As we look around the Northern Rivers there is no shortage of evidence of the dangers of building on floodplains and many people are welcoming NSW Planning Minister Anthony Roberts’ announcement of an independent review of development in flood-prone parts of the state.
Kingscilff resident Mary Woods told The Echo that her previously ‘flood-safe’ home was flooded for the first time during the 2022 floods and she believes it will only get worse if the already approved developments on the nearby floodplain go ahead.
‘Floodplain development has pushed the flood water into places it has never been before,’ she said.
‘There was additional development that involved filling the floodplain around five years ago off Kingscliff Street and what happened this flood is that the floodplain couldn’t cope with the amount of water in it and it pushed the water up Ozone, Ocean, Sand, Surf, and Terrace Streets [among others] flooding places that have never flooded before. And there is more development that involves filling the floodplain that has been approved.
‘Currently approved but yet to be built as well as future development on floodplains need to the part of the rereview into flood-prone lands,’ she said.
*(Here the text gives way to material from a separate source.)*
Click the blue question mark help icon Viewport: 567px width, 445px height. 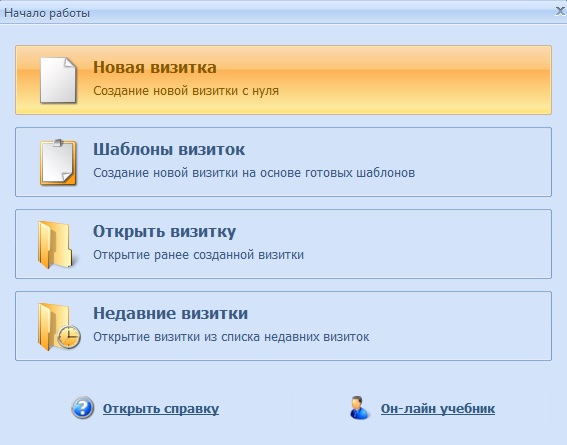pos(82,408)
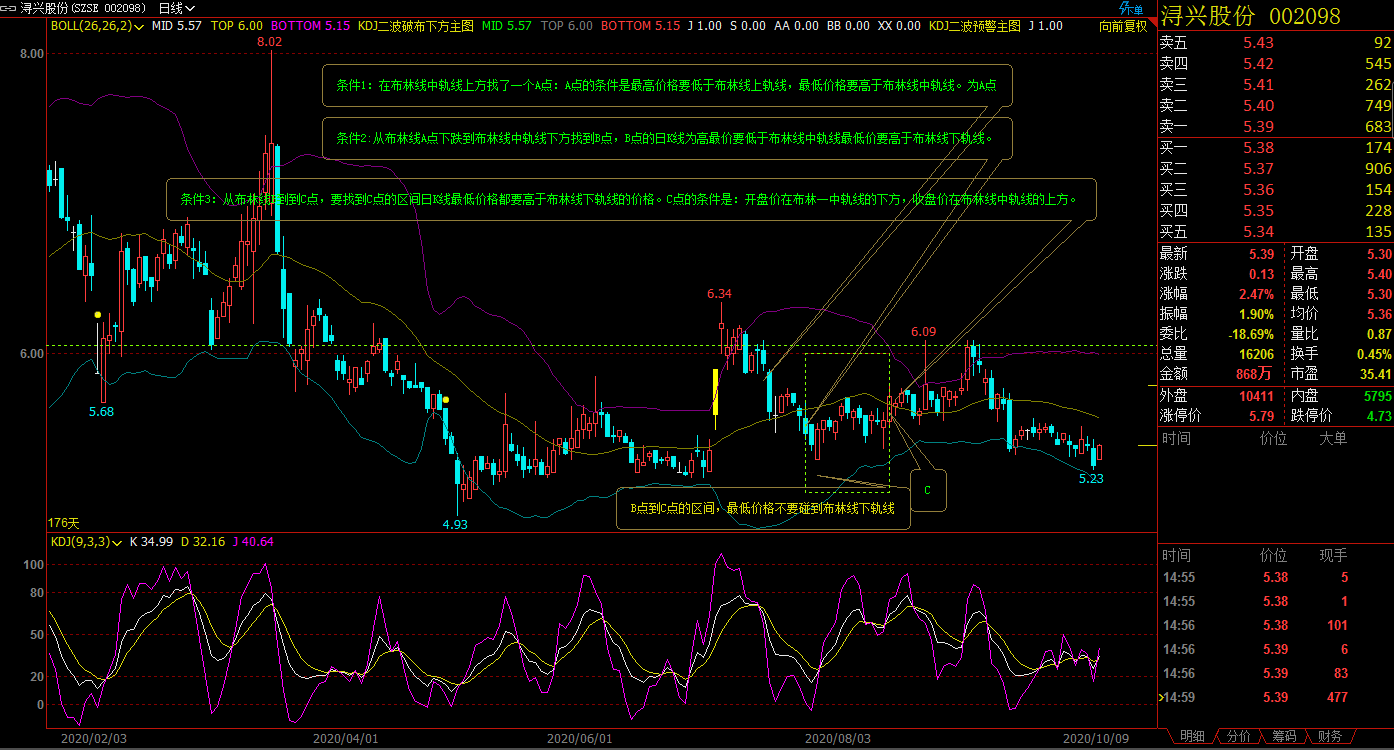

The Kingscliff Ratepayers and Progress Association Inc (KRPA) has also supported the independent review and have written to Minister Roberts supporting the need to look at both ‘existing and proposed future developments in flood-prone locations’.
‘We are writing to Minister Roberts to thank him for his quick action in calling the review and to seek his assurance that his government remains committed to change and the severe impact of these recent events do not “fade” with memory,’ KRPA President Peter Newton told The Echo.
‘The Tweed Shire, and indeed our own area, has large swathes of low-lying land slated and approved for residential development. These historical approvals go back to a time when the understanding of “flood-plain” and low-land development was framed by the then contemporary view of climate and the environment. Times, and our knowledge and understanding of these things, have changed. We trust that this review will consider these proposed future developments and we would ask that, at the very least, future development considerations and approvals on such land be paused until the review delivers its findings.’
Reassess approved developments
Speaking to The Echo the Mayor of Tweed Shire Chis Cherry said that ‘Rethinking what we are doing in terms of developing in flood plains is a must. We can’t keep doing the same old, same old and expect a different result. We have to accept that with climate change, events like our recent flood are going to be more and more frequent and we need to have some hard conversations with the community about how to prepare for this.’
‘The review needs to target areas that may already be earmarked for residential or industrial development and look at whether this is still a sensible proposal with what we now know of climate change. Back-zoning is a word that is a difficult one – but we really need leadership from the state government on making this possible.
‘The review needs to take into account the latest science on climate change and the modelling that this predicts in terms of impacts on our residential areas. We need investment in reducing climate change impacts on our community up front, rather than pouring money into clean-up and recovery. We need the state government to change its thinking on this and the review is a good first step.’
Mr Newton said that it is a ‘simple equation’ – ‘we cannot keep building in these areas’.
‘The events of the last few weeks clearly illustrate that unless real and substantive change occurs in the way in which developments are considered and approved, we are simply doomed to repeat the cycle and endure the devastating impacts. The review should provide an opportunity to bring all levels of government and stakeholders (including developers) together to consider and implement real and substantive change in the way land is approved for development and also building standards/structures themselves. This community deserves no less than an assurance that the review will lead to substantive and positive change.’